After two solid days of Al Jazeera and Muscadol in my Millennium Hotel room, which I referred to as the Allah Suite since there was an insanely loud 5 a.m. call to prayer directly below my ocean-facing window, I was desperate to spring free and catch what I could of the Abu Dhabi Arts Festival, my reason for being there in the first place. I had already missed a performance of Macbeth, interviews with several artists, and an important Q+A afternoon tea with Mrs. Kanoo, director of the Abu Dhabi Music and Art Foundation. "What could I catch up on?" I thought as I scanned what was left of the program. The Mafraq Hospital's Music for Patients program, based on the concept that music speeds healing. Another hospital. I sensed a theme. Why not?

Mafraq Hospital was hands-down the best of my hospital trifecta tour. The Music for Hospitals program was created for health care providers to harness the power of music to encourage a faster and more therapeutic recovery for the patient. The concept is based on physiological research that connects music to the healing process.

As much as I wanted the music to heal me, I needed help from modern chemistry. So I popped a Muscadol and hobbled to a row of chairs in the shade reserved for journalists. To my left, a gaggle of VIP Emiratis gathered in their private box, where gilded throne-like recliners and never-ending drink service promised to enhance their experience of the performance. While the VIPs chatted and lavished attention on their iPhones and Blackberries, a marching band in full regalia tootled and tuned up near the parking lot, and an entire ward of patients were rolled out in wheelchairs, beds, and oxygen machines. A trio of solo musicians slowly gathered on the lawn under the shade of a fig tree. A sinewy flutist, a wide-eyed guitar player, and a jangley tambourine player took shape and began to play.
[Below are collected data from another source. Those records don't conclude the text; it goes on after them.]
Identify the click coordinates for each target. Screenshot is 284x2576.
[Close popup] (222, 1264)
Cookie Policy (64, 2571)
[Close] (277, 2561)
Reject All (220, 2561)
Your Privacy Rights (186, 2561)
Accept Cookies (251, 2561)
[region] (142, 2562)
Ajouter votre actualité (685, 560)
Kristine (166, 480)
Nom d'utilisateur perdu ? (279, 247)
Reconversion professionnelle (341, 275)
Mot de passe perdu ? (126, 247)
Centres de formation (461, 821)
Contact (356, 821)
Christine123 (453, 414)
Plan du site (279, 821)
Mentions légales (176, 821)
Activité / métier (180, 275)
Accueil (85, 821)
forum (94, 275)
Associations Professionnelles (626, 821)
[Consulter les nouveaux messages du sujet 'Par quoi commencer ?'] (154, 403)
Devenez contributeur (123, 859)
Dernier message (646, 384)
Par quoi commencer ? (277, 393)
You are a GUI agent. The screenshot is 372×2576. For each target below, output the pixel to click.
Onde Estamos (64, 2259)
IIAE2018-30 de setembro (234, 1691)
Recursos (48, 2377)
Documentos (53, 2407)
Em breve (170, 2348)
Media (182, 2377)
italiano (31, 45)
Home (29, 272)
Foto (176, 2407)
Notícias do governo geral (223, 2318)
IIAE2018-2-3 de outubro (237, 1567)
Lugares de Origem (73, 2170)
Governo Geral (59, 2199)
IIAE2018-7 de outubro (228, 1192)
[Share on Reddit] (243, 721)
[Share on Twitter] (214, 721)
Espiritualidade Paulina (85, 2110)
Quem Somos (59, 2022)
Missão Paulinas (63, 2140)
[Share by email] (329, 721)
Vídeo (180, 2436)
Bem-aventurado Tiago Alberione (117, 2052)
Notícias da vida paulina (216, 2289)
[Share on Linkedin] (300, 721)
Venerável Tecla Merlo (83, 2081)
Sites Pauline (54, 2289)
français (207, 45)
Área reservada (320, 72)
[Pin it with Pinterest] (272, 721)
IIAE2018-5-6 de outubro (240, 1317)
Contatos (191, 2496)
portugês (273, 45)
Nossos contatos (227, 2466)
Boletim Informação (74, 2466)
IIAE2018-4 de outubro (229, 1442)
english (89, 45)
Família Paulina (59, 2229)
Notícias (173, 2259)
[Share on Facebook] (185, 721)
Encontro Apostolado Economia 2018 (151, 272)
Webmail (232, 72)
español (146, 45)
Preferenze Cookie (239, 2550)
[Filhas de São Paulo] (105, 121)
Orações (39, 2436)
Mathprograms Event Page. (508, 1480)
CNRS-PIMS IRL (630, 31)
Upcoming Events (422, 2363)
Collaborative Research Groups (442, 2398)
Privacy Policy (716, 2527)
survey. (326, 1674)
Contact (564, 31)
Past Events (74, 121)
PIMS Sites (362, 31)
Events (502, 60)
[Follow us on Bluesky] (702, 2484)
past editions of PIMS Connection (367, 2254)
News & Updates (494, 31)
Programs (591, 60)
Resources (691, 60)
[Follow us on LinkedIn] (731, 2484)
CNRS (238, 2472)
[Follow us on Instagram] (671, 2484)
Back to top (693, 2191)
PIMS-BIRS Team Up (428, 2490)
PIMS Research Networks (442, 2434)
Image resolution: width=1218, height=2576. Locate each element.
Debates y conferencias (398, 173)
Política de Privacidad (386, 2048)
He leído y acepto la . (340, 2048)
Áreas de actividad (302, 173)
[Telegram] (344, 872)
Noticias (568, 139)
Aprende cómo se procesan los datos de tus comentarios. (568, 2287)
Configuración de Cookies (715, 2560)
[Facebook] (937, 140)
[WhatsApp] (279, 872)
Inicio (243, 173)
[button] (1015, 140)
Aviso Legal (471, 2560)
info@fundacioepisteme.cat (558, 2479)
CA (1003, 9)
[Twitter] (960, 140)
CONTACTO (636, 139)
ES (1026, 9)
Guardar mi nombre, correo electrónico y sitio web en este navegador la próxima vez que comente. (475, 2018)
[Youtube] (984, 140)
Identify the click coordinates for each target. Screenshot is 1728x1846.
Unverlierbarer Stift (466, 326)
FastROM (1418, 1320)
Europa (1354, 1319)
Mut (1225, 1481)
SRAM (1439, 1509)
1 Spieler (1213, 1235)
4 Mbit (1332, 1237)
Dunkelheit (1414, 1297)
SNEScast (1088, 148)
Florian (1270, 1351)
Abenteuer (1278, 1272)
Thirty minutes into the performance, I was captivated. I don't know if it was the Muscadol or the Beiruti woman who strummed her guitar and belted sad Arabic ballads that made me feel better. Something about the quiet stillness of an entire hospital paying attention to one musician in the late morning sun made the experience profoundly unforgettable. For one brief moment, everyone — VIPs, ex-pats, journalists, and especially the patients — was connected by the music. Chiming Blackberries went unchecked, drink service paused while servers stopped to listen, and the still heat of the Rub' al Khali desert seemed to envelope everyone.

Try as it might to become a big cultural city, there is something positively peaceful and desert-like about Abu Dhabi that you still won't find in high-rolling Dubai or arty Sharjah. Let the starchitects build as many museums and arenas as they can afford, I imagine the hospitals will remain the buildings that really mater. Not because of the music programs, the wealthy Emirati VIPs who fund it, or American healthcare management labels behind them. But because they remain physically and spiritually connected to a silent desert, the most tranquil of all music.